When Social Networking Met Finance

Like many startups, Trampoline Systems, a British software maker, raised its initial funds from friends and family. It followed that with an infusion from angel investors. The company had a potential winner on its hands: Its software promised to plumb the sea of online data and communication to discern patterns in social networks—exactly the kind of things that big corporations obsessed with brand image salivate over. (Trampoline famously demonstrated its visualization software in 2006 by running it against a public database of e-mail messages from Enron.) But more capital was needed to commercialize it.

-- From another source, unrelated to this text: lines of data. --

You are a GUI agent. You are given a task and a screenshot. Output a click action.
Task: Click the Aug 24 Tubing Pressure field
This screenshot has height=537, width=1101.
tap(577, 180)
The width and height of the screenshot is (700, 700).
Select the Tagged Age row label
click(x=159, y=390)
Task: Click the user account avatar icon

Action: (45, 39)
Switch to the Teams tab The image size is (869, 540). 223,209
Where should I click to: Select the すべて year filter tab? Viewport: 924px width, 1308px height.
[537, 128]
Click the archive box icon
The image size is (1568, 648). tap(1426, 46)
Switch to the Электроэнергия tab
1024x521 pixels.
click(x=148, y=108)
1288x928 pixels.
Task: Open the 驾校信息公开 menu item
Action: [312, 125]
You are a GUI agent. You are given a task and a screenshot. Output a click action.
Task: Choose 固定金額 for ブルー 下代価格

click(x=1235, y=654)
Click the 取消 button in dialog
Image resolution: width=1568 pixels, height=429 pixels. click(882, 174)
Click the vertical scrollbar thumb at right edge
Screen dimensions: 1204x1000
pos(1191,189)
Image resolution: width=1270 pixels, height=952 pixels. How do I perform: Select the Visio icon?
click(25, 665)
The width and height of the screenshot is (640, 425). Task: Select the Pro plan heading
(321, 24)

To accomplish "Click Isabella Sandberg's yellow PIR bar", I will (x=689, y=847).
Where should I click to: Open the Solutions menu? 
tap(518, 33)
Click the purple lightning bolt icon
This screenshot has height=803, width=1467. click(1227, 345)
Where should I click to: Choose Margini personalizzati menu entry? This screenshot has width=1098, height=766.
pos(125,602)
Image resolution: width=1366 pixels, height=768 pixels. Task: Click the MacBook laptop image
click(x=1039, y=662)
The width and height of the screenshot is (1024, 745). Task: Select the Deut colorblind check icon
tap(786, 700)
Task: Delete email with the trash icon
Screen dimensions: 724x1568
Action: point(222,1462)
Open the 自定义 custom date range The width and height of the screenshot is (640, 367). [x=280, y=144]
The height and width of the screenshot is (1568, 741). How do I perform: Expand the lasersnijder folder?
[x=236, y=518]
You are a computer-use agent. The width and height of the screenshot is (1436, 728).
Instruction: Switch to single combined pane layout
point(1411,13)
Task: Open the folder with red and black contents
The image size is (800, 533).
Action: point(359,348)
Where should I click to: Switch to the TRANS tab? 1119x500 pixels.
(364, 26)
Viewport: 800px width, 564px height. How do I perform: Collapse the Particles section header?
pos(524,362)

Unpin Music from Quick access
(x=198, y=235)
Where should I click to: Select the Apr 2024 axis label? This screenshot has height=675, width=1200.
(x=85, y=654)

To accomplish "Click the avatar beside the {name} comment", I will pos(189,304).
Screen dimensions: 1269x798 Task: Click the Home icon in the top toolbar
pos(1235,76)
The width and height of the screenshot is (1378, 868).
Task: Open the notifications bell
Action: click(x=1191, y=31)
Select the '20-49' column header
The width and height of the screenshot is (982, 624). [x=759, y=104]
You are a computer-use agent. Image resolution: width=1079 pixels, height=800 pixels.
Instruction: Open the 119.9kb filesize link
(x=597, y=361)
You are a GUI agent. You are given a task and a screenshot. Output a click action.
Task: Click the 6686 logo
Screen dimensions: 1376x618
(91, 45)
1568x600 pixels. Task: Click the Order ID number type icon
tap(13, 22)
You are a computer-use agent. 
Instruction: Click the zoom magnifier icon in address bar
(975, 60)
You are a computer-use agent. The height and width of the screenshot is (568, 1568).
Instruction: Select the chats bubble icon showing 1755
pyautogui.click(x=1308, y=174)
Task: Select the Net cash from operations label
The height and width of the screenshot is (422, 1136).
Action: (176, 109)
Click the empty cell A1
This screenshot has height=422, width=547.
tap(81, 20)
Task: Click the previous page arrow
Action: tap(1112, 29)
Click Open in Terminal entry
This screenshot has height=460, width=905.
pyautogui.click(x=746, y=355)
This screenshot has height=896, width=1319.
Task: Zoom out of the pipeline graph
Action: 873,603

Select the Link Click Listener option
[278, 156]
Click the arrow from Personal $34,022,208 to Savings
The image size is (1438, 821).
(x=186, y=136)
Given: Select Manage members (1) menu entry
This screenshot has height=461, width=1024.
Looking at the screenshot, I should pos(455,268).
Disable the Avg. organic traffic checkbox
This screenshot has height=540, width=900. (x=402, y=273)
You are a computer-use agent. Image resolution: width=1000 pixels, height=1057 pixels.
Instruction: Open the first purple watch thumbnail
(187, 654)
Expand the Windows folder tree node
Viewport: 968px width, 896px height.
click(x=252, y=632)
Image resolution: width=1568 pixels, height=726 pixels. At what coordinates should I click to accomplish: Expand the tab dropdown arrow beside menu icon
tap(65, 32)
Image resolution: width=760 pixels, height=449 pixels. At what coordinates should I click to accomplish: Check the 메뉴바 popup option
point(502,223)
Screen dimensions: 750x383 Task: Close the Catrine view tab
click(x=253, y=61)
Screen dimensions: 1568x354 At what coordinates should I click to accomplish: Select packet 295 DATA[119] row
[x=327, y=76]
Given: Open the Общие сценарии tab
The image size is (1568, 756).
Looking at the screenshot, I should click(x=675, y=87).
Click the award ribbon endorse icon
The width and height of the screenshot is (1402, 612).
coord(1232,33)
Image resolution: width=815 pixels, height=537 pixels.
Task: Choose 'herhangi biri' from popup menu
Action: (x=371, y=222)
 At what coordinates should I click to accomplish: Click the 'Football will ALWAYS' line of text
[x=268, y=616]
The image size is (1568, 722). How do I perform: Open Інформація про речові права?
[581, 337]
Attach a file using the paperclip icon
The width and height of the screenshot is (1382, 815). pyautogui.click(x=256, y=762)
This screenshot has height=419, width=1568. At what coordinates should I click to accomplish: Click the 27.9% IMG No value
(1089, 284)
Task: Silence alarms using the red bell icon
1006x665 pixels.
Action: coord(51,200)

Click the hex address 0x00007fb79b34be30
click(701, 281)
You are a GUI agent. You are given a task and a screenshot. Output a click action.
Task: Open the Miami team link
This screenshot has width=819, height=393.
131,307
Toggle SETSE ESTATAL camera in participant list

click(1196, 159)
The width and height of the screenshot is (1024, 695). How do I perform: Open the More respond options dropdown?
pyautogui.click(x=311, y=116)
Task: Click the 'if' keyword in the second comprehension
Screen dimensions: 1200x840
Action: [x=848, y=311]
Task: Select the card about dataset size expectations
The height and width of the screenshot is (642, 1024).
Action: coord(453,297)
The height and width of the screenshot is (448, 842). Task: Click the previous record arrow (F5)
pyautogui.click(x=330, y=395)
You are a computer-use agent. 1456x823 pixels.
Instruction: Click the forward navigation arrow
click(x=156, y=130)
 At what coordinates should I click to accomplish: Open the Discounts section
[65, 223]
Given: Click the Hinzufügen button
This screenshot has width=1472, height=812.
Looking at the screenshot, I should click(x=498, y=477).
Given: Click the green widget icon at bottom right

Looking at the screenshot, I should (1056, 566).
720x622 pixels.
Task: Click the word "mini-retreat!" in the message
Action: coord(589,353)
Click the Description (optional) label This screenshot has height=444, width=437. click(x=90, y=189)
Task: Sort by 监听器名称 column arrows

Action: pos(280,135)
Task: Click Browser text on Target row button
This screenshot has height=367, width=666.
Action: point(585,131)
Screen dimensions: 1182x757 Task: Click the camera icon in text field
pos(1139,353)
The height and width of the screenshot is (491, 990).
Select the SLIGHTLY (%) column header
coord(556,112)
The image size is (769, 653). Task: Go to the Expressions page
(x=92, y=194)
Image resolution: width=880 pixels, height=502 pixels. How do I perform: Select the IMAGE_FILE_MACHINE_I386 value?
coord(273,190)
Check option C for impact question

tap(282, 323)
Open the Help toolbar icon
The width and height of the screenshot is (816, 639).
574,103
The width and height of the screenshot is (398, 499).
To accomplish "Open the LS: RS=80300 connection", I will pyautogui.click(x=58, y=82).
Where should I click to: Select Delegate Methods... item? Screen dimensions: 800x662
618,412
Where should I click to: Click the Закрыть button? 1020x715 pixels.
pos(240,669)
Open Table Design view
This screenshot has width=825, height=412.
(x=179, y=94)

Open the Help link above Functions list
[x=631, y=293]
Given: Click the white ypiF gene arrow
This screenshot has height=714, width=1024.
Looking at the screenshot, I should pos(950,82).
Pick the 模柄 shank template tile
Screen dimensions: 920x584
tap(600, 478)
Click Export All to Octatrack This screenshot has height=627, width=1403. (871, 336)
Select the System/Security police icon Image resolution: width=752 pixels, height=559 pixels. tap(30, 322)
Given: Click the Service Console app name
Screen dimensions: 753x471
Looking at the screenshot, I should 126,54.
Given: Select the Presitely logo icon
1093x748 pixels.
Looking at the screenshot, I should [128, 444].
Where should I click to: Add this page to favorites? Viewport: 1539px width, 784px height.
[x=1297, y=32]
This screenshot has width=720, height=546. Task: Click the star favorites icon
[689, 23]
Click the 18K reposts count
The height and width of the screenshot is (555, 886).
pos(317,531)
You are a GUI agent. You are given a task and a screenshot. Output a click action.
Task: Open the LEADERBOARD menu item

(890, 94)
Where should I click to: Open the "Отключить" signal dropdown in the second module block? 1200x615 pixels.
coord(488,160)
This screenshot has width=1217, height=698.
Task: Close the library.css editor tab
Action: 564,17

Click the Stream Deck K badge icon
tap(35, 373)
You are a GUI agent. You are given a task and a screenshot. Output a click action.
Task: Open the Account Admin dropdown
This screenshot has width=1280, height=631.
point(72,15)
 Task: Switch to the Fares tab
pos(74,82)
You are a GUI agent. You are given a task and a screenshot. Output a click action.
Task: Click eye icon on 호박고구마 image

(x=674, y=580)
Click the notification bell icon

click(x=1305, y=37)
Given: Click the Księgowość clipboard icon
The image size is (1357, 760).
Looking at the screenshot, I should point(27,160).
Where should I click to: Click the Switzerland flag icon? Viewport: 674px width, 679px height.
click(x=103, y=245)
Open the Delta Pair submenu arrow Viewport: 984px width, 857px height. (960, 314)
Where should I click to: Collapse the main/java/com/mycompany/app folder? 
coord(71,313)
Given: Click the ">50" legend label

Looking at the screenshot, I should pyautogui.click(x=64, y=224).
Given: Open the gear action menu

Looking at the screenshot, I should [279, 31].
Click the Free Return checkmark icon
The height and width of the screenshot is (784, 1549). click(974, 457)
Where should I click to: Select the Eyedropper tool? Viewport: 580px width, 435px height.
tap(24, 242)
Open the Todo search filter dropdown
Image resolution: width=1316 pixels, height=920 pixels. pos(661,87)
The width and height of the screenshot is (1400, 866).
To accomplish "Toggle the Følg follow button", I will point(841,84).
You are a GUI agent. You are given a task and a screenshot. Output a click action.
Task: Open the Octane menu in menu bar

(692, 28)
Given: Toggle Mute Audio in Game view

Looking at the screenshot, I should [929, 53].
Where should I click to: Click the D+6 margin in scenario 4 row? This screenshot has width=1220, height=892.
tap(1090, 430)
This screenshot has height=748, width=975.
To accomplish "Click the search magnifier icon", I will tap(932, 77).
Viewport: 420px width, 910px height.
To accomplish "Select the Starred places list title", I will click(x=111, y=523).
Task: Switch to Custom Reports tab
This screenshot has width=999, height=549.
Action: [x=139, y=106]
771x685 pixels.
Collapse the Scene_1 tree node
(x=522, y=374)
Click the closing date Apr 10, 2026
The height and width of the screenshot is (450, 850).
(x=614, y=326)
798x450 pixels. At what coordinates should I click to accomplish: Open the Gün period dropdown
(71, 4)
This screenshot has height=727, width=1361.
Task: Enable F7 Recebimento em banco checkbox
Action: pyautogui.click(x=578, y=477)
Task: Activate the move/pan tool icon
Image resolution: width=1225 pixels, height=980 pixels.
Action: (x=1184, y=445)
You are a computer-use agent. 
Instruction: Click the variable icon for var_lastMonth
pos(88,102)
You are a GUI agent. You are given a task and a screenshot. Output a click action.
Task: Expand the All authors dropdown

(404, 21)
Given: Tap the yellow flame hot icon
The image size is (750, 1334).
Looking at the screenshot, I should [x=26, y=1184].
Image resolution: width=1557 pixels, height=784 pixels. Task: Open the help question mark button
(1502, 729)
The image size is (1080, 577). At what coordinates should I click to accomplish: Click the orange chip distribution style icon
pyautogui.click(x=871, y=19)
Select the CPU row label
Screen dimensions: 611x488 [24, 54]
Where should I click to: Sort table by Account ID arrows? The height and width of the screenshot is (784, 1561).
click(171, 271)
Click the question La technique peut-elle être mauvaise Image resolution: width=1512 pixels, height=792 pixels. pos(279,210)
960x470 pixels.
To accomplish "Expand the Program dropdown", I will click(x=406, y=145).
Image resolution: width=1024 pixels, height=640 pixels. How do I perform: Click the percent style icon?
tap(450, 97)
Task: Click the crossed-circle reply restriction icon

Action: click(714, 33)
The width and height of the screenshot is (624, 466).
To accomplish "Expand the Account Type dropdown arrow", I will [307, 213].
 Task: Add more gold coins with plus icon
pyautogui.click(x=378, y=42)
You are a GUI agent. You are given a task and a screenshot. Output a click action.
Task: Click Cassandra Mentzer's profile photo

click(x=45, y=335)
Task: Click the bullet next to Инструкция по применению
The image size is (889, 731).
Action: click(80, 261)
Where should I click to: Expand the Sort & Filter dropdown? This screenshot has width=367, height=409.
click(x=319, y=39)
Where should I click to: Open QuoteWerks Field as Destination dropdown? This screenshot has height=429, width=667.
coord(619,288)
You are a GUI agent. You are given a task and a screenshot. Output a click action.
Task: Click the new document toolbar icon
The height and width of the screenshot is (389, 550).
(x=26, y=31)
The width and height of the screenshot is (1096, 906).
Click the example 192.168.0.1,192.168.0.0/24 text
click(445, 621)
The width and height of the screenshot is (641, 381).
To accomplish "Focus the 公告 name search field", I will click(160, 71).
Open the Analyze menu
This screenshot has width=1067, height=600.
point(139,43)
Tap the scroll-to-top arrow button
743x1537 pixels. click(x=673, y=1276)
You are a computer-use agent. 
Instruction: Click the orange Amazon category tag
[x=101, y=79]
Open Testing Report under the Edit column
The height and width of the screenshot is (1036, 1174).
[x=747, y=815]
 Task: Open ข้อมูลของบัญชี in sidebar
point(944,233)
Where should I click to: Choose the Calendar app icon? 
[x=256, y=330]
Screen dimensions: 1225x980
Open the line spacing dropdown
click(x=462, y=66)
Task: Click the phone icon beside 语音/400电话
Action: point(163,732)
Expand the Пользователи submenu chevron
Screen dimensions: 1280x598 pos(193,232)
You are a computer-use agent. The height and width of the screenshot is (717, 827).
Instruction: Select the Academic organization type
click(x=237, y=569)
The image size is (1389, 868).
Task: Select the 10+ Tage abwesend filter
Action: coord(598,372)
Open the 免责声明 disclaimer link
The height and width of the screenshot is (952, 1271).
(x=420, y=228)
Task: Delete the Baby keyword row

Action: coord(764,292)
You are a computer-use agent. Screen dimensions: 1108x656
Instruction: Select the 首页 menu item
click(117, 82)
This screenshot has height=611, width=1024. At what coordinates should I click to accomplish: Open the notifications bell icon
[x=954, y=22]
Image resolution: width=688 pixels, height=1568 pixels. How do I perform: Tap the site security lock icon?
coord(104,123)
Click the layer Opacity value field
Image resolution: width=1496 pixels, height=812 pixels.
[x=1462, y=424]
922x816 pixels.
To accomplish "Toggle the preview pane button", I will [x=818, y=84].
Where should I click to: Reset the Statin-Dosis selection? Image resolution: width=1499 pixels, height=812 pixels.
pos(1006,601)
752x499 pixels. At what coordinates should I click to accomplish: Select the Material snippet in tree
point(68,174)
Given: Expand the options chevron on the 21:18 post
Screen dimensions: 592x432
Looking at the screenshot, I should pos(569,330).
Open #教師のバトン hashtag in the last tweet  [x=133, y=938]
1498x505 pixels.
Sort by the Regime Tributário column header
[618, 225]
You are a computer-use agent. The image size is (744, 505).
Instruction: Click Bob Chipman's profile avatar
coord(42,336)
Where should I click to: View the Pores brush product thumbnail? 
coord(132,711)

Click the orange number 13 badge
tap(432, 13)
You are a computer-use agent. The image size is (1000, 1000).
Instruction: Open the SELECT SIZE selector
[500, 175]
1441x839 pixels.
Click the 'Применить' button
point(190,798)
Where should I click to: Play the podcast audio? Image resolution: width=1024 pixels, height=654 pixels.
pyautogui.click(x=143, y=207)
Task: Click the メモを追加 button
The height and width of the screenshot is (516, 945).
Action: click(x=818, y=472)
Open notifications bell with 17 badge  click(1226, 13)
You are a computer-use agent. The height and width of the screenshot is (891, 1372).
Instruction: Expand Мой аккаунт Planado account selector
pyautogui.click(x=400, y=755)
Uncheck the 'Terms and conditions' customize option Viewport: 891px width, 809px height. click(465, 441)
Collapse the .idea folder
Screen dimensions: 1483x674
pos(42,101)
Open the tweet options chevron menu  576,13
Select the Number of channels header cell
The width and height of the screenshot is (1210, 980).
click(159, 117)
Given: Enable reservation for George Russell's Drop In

In 2007, Trampoline lined up roughly $5 million from a U.S.-based hedge fund. All was well—until the financial system nearly collapsed in the fall of 2008 and the hedge fund, like so many investors, retreated from the market. “The options were pretty stark. It was either close the business or do a kind of fire sale,” says Trampoline’s cofounder and CEO, Charles Armstrong, a 39-year-old ethnographer with a wild mane and a penchant for loud suits. Armstrong began exploring alternatives. He knew firsthand the power of online social networks, and figured he’d try raising funds over the Internet. Heck, he had nothing to lose. “We didn’t know if it would work out or not, and we knew that it was going to be hard work, but it was better than the conventional options,” he says.

Armstrong and his team worked with securities ...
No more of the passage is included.